The crucial difference in the Marxist and natural law accounts of the legal form is how they evaluate law and the form of social life it is tied to. Obviously, Marxists are wont to evaluate capitalism of being composed of relations of exploitation and domination, and as a destructive and ultimately (hopefully!) transient phase of human life. I think the crucial move made by Marxists in this respect (and I have elaborated on it more here and here) is that the ‘form’ of capitalism free exchange is structurally tied up with a certain content; it’s not just a case then of the liberal form of capitalism being occasionally confronted with some nasty stuff; but rather that this form systematically throws up problems owing to the realisation of surplus value. Thus, domination, exploitation, class struggles etc. are always produced by the formal equality that characterises capitalism. Chris Arthur puts it rather excellently (in the introduction to the Ink Links Law and Marxism: A General Theory:
From a dialectical point of view a form is the form of its content, and one may be alarmed at the outset if one imagines that Pashukanis proposes to write a treatise on legal forms in abstraction from content. However, this would be a misunderstanding. In characterising law as a bourgeois form he clearly is relating law to a definition material content – the social relations founded on commodity exchange.

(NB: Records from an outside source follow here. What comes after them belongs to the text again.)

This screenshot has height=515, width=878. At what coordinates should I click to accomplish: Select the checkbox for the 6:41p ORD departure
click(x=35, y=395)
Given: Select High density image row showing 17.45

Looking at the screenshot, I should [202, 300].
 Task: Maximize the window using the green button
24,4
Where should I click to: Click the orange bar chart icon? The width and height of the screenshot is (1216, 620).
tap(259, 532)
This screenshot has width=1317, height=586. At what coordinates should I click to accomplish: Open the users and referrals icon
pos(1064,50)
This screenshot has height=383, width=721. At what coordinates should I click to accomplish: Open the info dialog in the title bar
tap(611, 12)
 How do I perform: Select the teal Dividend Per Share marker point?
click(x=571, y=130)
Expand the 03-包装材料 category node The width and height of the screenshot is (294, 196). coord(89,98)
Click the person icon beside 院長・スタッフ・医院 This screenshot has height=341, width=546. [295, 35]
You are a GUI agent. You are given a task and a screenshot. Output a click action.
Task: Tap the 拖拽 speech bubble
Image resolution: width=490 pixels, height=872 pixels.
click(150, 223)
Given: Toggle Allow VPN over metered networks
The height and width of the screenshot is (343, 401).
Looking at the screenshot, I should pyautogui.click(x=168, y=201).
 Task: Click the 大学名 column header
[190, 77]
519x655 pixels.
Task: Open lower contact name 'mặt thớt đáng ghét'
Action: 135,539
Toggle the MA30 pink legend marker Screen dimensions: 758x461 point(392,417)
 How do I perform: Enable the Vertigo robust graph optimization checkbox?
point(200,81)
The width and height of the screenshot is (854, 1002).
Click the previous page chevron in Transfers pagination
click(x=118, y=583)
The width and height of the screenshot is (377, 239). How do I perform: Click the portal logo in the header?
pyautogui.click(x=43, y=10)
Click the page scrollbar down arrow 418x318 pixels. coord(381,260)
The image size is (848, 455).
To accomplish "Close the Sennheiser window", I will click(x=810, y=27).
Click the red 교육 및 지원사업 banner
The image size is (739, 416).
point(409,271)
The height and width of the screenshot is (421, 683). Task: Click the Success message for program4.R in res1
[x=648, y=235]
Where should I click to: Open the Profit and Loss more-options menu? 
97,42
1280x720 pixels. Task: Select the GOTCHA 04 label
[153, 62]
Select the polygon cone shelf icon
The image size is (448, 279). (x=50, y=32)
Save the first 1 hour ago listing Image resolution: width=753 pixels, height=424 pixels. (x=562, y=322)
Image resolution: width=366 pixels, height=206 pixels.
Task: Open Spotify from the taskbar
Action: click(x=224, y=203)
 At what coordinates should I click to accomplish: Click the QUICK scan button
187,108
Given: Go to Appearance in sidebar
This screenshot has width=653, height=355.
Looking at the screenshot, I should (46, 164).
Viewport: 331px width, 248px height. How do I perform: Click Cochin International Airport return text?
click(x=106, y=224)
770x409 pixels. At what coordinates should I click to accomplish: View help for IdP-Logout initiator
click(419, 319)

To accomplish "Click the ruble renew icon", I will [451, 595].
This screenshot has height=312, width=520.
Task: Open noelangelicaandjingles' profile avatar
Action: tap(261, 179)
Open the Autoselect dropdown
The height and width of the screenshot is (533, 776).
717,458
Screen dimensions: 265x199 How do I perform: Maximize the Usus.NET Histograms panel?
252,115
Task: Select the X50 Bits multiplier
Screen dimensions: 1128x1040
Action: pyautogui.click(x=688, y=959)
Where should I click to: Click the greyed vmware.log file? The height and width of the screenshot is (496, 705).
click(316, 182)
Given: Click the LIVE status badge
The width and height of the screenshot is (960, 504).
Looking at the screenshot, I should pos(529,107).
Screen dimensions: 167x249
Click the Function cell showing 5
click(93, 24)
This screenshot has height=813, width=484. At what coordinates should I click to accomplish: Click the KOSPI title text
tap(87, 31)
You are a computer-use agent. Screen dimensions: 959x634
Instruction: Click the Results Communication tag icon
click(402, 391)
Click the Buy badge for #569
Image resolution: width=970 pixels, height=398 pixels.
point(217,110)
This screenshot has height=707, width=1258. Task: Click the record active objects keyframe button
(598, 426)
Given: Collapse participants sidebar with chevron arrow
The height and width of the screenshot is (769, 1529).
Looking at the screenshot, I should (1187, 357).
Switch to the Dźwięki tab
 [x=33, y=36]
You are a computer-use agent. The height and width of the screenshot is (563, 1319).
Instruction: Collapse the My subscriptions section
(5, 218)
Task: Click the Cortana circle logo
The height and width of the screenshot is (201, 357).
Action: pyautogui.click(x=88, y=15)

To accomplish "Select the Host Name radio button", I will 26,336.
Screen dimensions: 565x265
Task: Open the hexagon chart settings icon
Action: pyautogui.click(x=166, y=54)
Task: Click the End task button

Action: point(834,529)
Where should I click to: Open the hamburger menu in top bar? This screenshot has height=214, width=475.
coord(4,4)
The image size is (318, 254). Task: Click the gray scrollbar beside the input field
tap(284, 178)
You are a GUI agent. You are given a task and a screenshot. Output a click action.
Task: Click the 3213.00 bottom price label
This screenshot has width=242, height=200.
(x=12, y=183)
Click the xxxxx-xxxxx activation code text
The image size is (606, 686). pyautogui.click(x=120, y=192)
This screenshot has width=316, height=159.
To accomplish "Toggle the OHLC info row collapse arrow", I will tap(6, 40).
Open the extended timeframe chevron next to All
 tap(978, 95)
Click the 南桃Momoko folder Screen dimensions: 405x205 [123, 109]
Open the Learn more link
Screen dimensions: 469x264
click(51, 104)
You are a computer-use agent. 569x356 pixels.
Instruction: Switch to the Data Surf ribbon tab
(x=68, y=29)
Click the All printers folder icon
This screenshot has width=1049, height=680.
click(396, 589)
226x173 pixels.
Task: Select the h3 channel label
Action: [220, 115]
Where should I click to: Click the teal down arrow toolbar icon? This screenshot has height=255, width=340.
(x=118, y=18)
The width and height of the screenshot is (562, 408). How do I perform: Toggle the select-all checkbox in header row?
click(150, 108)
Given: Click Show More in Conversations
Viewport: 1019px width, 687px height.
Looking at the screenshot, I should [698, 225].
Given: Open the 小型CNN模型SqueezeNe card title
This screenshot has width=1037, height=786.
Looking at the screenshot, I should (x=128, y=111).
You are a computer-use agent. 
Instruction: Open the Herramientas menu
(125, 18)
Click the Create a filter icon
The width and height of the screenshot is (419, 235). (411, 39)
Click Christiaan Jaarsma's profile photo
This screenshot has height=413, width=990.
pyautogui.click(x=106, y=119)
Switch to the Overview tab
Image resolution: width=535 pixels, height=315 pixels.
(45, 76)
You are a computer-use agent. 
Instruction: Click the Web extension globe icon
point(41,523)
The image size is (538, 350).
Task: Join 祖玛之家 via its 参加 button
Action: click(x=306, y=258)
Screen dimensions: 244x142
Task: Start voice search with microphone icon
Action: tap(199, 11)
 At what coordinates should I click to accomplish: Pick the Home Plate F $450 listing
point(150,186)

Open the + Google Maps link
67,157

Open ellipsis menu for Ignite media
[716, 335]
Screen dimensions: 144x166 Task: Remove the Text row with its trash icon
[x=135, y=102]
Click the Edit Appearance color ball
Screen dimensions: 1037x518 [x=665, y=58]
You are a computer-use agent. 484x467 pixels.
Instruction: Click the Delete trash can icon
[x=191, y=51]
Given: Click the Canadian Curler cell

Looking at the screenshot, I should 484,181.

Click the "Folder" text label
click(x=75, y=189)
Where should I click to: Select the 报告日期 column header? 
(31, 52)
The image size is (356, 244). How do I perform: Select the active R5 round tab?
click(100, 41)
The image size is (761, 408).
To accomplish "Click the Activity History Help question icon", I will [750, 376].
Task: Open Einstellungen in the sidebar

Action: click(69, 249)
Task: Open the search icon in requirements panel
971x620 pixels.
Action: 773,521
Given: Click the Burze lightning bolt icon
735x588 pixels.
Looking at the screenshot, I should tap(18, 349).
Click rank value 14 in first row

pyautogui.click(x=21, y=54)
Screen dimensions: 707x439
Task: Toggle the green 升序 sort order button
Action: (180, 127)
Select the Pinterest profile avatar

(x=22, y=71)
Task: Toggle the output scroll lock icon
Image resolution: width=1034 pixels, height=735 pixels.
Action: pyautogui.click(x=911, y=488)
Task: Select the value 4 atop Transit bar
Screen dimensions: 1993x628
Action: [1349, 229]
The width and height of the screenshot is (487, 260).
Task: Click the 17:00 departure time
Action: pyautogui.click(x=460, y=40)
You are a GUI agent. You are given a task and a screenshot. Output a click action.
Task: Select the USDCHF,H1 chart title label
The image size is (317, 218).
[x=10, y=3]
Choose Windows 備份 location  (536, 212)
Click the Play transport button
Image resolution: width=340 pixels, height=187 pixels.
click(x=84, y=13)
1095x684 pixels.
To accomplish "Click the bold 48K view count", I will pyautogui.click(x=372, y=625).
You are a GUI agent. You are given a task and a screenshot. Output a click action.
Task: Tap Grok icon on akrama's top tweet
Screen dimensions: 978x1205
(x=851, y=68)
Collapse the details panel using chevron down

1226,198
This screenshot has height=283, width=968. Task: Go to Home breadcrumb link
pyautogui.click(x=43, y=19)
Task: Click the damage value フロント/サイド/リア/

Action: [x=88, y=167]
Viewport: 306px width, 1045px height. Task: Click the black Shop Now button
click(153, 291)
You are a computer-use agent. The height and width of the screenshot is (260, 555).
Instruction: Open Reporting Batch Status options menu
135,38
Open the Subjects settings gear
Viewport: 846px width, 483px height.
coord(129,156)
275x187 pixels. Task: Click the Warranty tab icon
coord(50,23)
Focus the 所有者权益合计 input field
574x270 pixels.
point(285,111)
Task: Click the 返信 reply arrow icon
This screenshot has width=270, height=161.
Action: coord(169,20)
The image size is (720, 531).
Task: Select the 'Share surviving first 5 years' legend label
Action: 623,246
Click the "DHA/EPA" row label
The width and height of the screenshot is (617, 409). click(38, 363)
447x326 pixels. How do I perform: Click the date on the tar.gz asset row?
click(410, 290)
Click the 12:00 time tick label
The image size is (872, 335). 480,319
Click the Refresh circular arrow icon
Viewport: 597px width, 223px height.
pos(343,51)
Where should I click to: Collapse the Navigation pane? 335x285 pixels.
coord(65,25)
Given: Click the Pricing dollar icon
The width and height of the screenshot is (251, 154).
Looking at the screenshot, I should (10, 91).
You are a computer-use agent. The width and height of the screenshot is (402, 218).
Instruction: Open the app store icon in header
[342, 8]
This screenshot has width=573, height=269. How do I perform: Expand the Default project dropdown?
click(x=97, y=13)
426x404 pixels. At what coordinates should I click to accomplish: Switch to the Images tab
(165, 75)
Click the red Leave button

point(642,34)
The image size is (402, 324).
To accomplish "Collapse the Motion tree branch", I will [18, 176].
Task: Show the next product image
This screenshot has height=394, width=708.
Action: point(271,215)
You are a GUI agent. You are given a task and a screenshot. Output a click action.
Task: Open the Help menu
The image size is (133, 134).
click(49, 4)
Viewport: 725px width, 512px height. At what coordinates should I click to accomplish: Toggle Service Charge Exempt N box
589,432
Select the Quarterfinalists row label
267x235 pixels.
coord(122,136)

Thus, on this we can reverse the natural law position. The form of law is not something intrinsically valuable, but (if you’ll allow me) quite the contrary, the form embeds relations of exploitation and domination. And this brings us to principled opportunism, and its complete opposition to the collateral obligation. There, the form of law is invoked against unjust content; thus in spite of its content, the form may compel obedience. But in principled in opportunism the content of law is invoked against the ‘unjust’ (for want of a better word) form, and content may compel obedience (or more likely invocation), in spite of the form. In the collateral obligation, law is in principle valuable, in principled opportunism law is ‘in principle’ not, and as such should never be invoked per se.